MSU is known for its agricultural roots and beautiful green campus, but how many of its places are left unexplored? We’ve scoured for the most stunning areas you may never know about and compiled a list below. Worth a stop even if you only visit once, these locations are exemplary of Michigan State and its commitment to keeping our environment beautiful and alive.
Baker Woodlot: The Baker Woodlot is the 78-acre forest you might never have heard of. Take a stroll on the trails through the lot to soak up some nature and a moment of serenity. Find entrances off of Farm Lane and by the Clinical Center.
Graffiti (Not pictured): Get a taste of the underground by checking out the graffiti under the many bridges at MSU. Graffiti is considered art by some and an eyesore by the rest. Choose for yourself by visiting graffiti-heavy bridges such as on Bogue Street or Farm Lane (Near The Rock) and viewing their marked-up the undersides.
Horticulture and Demonstration Gardens: The Horticulture and Demonstration Gardens comprise a number of gardens, including the 4-H Children’s Garden, the Vegetables and Insect Pollinators Garden, the Judith A. DeLapa Perennial Garden, and more. Each garden is distinct, with different plants, decorations and large structures, so visitors will find something new and delightful around every corner.

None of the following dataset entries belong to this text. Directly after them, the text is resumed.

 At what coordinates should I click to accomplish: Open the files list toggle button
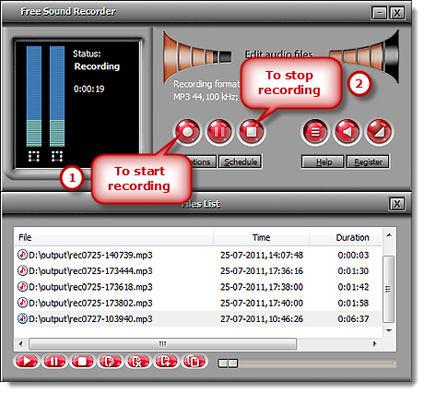point(315,132)
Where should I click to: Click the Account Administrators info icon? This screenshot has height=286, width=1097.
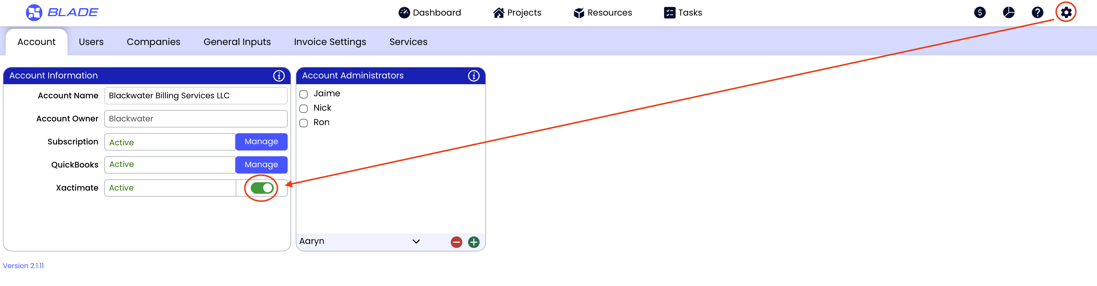coord(474,76)
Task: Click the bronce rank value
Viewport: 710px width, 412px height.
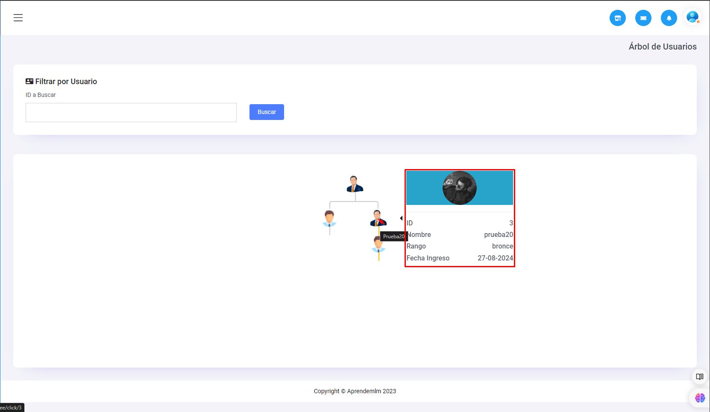Action: [502, 246]
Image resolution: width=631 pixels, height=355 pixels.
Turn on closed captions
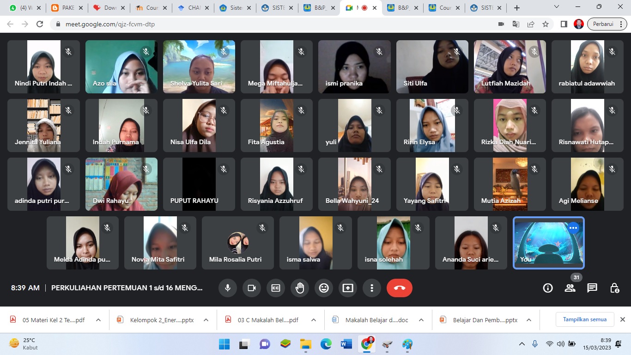276,288
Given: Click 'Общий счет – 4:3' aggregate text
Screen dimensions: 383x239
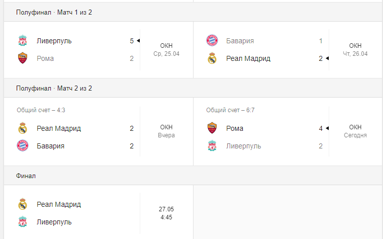Looking at the screenshot, I should pyautogui.click(x=41, y=110).
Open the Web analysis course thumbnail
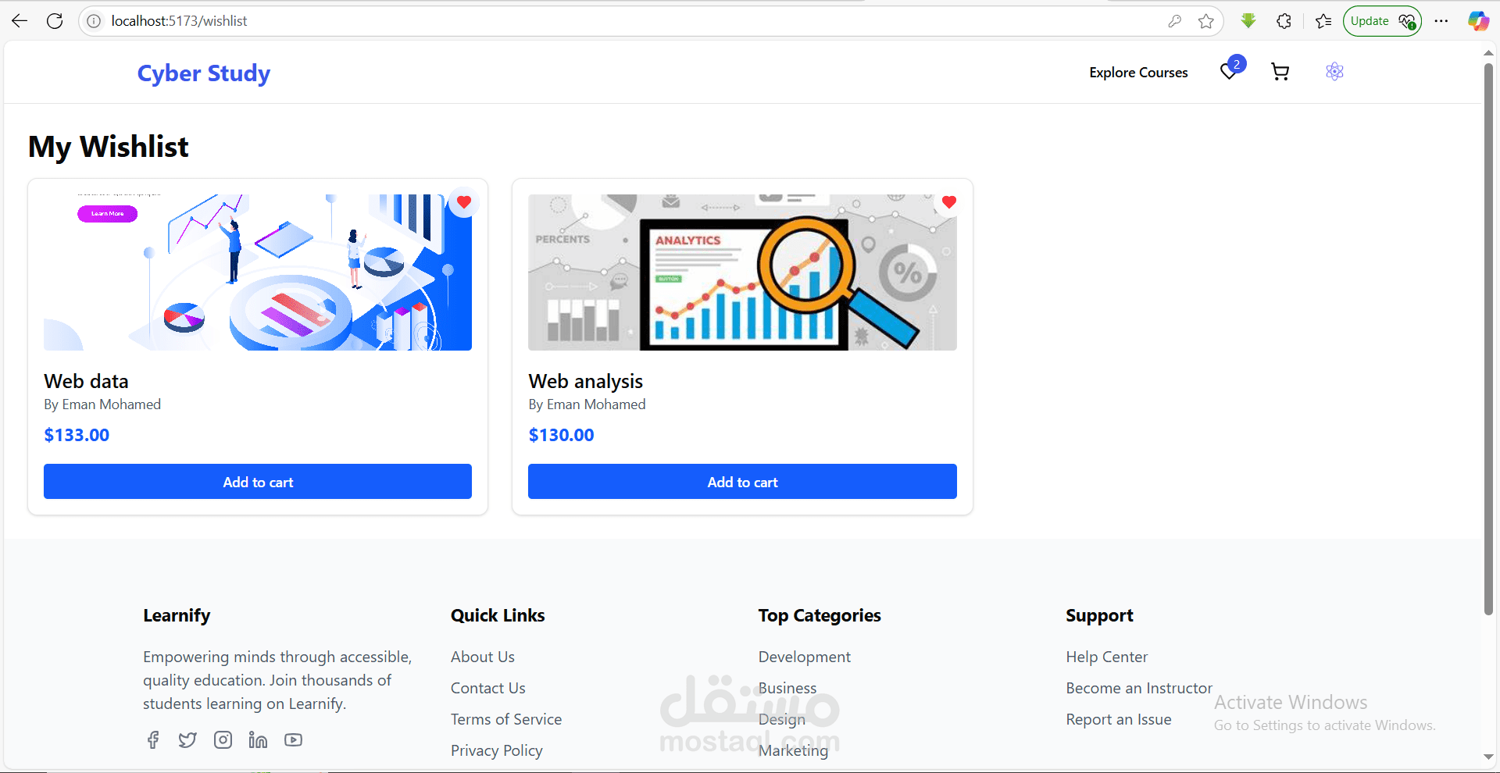The height and width of the screenshot is (773, 1500). pyautogui.click(x=742, y=273)
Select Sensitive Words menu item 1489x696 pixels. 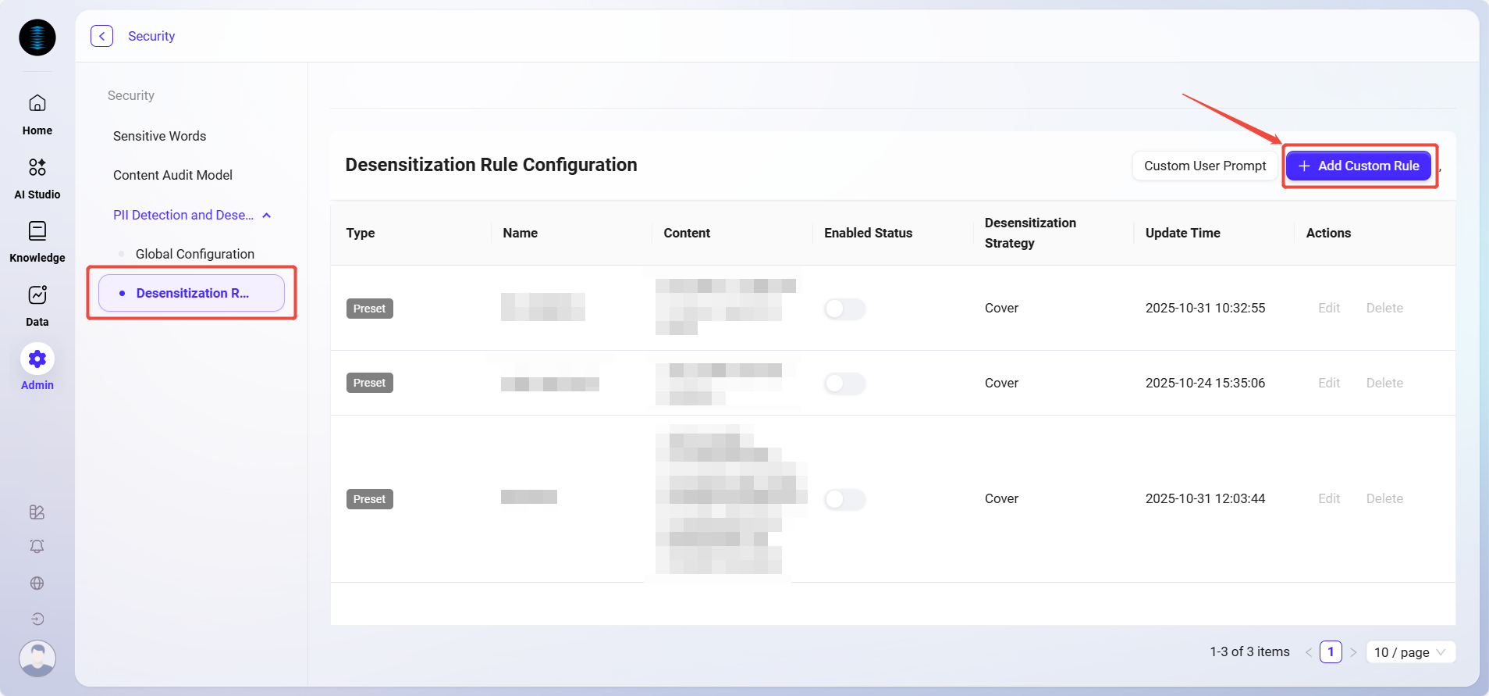point(159,136)
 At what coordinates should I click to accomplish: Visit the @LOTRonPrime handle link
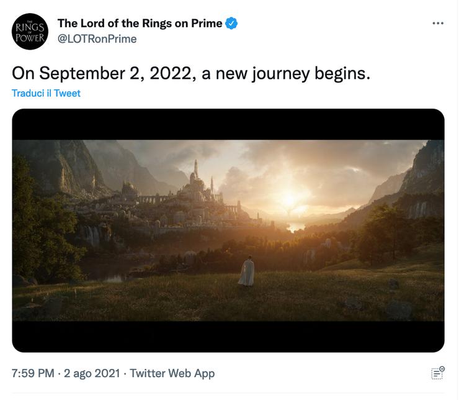click(97, 39)
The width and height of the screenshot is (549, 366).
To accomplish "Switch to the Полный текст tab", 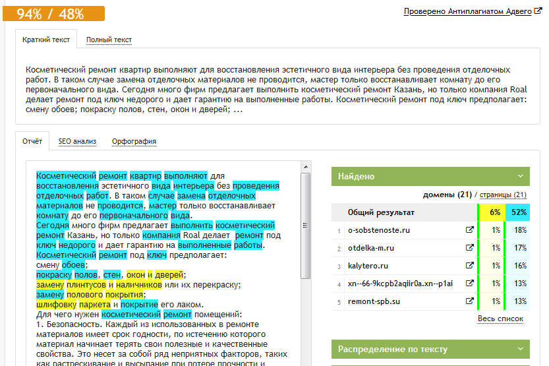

Sanford Natural Area (Not pictured): Just off the beaten path north of East Neighborhood is the Sanford Natural Area. Enter the fenced-in area through openings near Hagadorn Road or past the Bogue Street Bridge to walk among lush green trees and take in the sounds of nature, including chirping birds and flowing Red Cedar River.
Radiology Healing Gardens: On the eastern side of the Radiology Building is a gorgeous babbling waterfall fountain, pond and collection of plants and flowers. This is a tucked-away space for reflection and serenity that every Spartan should visit at least once.
Lewis Landscape Arboretum: The Lewis Landscape Arboretum is home to small sculpted courtyards, wide swaths of grass and shape-forming stones. Just south of the train tracks west of Bogue Street, this little-known area is designed as an instructional arboretum for students interested in landscape development. Sit on the benches to soak in sunlight or pose next to the inset stone Spartan helmet.